▶ **ACTIVITY**
Please give every entry again, exactly as it reads.
*** Opening AVAILABLE RECORDS ***
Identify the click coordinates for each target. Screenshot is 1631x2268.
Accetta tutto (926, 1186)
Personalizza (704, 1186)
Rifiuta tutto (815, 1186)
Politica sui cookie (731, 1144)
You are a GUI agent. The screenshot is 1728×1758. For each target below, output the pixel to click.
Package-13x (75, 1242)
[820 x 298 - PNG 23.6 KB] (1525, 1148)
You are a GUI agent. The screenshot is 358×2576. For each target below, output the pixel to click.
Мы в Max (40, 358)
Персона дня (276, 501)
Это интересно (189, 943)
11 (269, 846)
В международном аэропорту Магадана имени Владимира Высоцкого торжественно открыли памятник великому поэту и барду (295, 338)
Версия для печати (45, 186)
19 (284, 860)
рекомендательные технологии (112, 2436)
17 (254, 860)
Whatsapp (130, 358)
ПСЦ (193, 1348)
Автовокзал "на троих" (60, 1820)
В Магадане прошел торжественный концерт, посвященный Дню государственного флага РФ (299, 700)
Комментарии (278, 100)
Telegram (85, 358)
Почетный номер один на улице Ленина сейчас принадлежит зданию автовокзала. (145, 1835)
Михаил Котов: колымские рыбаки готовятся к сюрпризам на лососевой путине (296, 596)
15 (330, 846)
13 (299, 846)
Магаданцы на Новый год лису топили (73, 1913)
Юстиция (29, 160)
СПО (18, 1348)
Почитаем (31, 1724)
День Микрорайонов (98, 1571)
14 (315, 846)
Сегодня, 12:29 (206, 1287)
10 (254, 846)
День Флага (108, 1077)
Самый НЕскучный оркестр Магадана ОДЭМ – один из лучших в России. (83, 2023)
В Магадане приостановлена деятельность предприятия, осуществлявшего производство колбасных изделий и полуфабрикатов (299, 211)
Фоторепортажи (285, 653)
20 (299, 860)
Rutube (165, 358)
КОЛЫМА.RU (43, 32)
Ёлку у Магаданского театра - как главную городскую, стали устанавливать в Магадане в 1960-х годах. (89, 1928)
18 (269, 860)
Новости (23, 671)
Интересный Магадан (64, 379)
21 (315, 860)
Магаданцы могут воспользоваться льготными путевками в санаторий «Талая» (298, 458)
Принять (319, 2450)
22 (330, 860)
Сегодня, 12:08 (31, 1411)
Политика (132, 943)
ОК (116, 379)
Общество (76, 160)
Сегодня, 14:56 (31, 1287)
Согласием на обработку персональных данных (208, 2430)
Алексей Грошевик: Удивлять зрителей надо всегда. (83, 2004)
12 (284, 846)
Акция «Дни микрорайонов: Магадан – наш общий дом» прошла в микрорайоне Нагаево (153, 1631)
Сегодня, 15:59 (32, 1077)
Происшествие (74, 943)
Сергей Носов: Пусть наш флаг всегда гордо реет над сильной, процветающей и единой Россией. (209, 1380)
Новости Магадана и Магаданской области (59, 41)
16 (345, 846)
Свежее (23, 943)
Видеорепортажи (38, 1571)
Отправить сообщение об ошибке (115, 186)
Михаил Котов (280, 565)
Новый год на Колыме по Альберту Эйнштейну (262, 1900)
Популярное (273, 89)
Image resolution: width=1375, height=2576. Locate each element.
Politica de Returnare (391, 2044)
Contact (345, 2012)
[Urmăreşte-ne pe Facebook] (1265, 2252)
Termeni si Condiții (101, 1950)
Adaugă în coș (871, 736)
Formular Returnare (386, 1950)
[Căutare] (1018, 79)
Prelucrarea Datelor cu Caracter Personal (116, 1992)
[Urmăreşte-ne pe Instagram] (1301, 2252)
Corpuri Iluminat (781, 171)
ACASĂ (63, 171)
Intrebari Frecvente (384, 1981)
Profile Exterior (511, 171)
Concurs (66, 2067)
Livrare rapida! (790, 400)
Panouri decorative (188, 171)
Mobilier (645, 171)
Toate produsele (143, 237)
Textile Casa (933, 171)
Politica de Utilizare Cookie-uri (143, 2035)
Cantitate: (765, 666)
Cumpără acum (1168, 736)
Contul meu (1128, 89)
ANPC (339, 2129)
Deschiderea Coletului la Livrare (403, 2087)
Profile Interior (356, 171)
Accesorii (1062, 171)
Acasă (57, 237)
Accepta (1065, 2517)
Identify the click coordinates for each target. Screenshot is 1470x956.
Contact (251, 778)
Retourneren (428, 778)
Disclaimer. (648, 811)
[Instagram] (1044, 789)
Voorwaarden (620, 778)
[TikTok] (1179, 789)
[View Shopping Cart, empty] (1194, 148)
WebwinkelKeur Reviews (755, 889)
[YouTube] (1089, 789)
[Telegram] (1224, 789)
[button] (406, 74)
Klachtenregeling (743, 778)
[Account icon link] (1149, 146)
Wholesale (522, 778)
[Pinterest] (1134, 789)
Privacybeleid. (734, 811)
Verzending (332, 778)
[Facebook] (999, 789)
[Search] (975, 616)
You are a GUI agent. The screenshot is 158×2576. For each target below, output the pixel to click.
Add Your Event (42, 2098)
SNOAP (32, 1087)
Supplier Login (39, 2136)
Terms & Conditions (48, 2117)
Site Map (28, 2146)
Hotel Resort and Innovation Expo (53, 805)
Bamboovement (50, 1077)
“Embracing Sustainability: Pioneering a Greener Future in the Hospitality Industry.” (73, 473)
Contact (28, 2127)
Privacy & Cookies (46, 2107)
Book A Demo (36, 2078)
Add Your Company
*** Closing AVAILABLE RECORDS ***
▶ **RESULT OF THIS EXERCISE**
Identify the click coordinates for each target. Screenshot is 1631x2268.
Accetta tutto (926, 1186)
Personalizza (704, 1186)
Rifiuta tutto (815, 1186)
Politica sui cookie (731, 1144)
You are a GUI agent. The screenshot is 1728×1758. For each target below, output the pixel to click.
Package-13x (75, 1242)
[820 x 298 - PNG 23.6 KB] (1525, 1148)
You are a GUI agent. The screenshot is 358×2576. For each target below, output the pixel to click.
Мы в Max (40, 358)
Персона дня (276, 501)
Это интересно (189, 943)
11 (269, 846)
В международном аэропорту Магадана имени Владимира Высоцкого торжественно открыли памятник великому поэту и барду (295, 338)
Версия для печати (45, 186)
19 (284, 860)
рекомендательные технологии (112, 2436)
17 (254, 860)
Whatsapp (130, 358)
ПСЦ (193, 1348)
Автовокзал "на троих" (60, 1820)
В Магадане прошел торжественный концерт, посвященный Дню государственного флага РФ (299, 700)
Комментарии (278, 100)
Telegram (85, 358)
Почетный номер один на улице Ленина сейчас принадлежит зданию автовокзала. (145, 1835)
Михаил Котов: колымские рыбаки готовятся к сюрпризам на лососевой путине (296, 596)
15 (330, 846)
13 (299, 846)
Магаданцы на Новый год лису топили (73, 1913)
Юстиция (29, 160)
СПО (18, 1348)
Почитаем (31, 1724)
День Микрорайонов (98, 1571)
14 (315, 846)
Сегодня, 12:29 (206, 1287)
10 (254, 846)
День Флага (108, 1077)
Самый НЕскучный оркестр Магадана ОДЭМ – один из лучших в России. (83, 2023)
В Магадане приостановлена деятельность предприятия, осуществлявшего производство колбасных изделий и полуфабрикатов (299, 211)
Фоторепортажи (285, 653)
20 (299, 860)
Rutube (165, 358)
КОЛЫМА.RU (43, 32)
Ёлку у Магаданского театра - как главную городскую, стали устанавливать в Магадане в 1960-х годах. (89, 1928)
18 (269, 860)
Новости (23, 671)
Интересный Магадан (64, 379)
21 (315, 860)
Магаданцы могут воспользоваться льготными путевками в санаторий «Талая» (298, 458)
Принять (319, 2450)
22 (330, 860)
Сегодня, 12:08 (31, 1411)
Политика (132, 943)
ОК (116, 379)
Общество (76, 160)
Сегодня, 14:56 (31, 1287)
Согласием на обработку персональных данных (208, 2430)
Алексей Грошевик: Удивлять зрителей надо всегда. (83, 2004)
12 (284, 846)
Акция «Дни микрорайонов: Магадан – наш общий дом» прошла в микрорайоне Нагаево (153, 1631)
Сегодня, 15:59 (32, 1077)
Происшествие (74, 943)
Сергей Носов: Пусть наш флаг всегда гордо реет над сильной, процветающей и единой Россией. (209, 1380)
Новости Магадана и Магаданской области (59, 41)
16 (345, 846)
Свежее (23, 943)
Видеорепортажи (38, 1571)
Отправить сообщение об ошибке (115, 186)
Михаил Котов (280, 565)
Новый год на Колыме по Альберту Эйнштейну (262, 1900)
Популярное (273, 89)
Image resolution: width=1375, height=2576. Locate each element.
Politica de Returnare (391, 2044)
Contact (345, 2012)
[Urmăreşte-ne pe Facebook] (1265, 2252)
Termeni si Condiții (101, 1950)
Adaugă în coș (871, 736)
Formular Returnare (386, 1950)
[Căutare] (1018, 79)
Prelucrarea Datelor cu Caracter Personal (116, 1992)
[Urmăreşte-ne pe Instagram] (1301, 2252)
Corpuri Iluminat (781, 171)
ACASĂ (63, 171)
Intrebari Frecvente (384, 1981)
Profile Exterior (511, 171)
Concurs (66, 2067)
Livrare rapida! (790, 400)
Panouri decorative (188, 171)
Mobilier (645, 171)
Toate produsele (143, 237)
Textile Casa (933, 171)
Politica de Utilizare Cookie-uri (143, 2035)
Cantitate: (765, 666)
Cumpără acum (1168, 736)
Contul meu (1128, 89)
ANPC (339, 2129)
Deschiderea Coletului la Livrare (403, 2087)
Profile Interior (356, 171)
Accesorii (1062, 171)
Acasă (57, 237)
Accepta (1065, 2517)
Identify the click coordinates for each target. Screenshot is 1470x956.
Contact (251, 778)
Retourneren (428, 778)
Disclaimer. (648, 811)
[Instagram] (1044, 789)
Voorwaarden (620, 778)
[TikTok] (1179, 789)
[View Shopping Cart, empty] (1194, 148)
WebwinkelKeur Reviews (755, 889)
[YouTube] (1089, 789)
[Telegram] (1224, 789)
[button] (406, 74)
Klachtenregeling (743, 778)
[Account icon link] (1149, 146)
Wholesale (522, 778)
[Pinterest] (1134, 789)
Privacybeleid. (734, 811)
Verzending (332, 778)
[Facebook] (999, 789)
[Search] (975, 616)
You are a GUI agent. The screenshot is 158×2576. For each target below, output the pixel to click.
Add Your Event (42, 2098)
SNOAP (32, 1087)
Supplier Login (39, 2136)
Terms & Conditions (48, 2117)
Site Map (28, 2146)
Hotel Resort and Innovation Expo (53, 805)
Bamboovement (50, 1077)
“Embracing Sustainability: Pioneering a Greener Future in the Hospitality Industry.” (73, 473)
Contact (28, 2127)
Privacy & Cookies (46, 2107)
Book A Demo (36, 2078)
Add Your Company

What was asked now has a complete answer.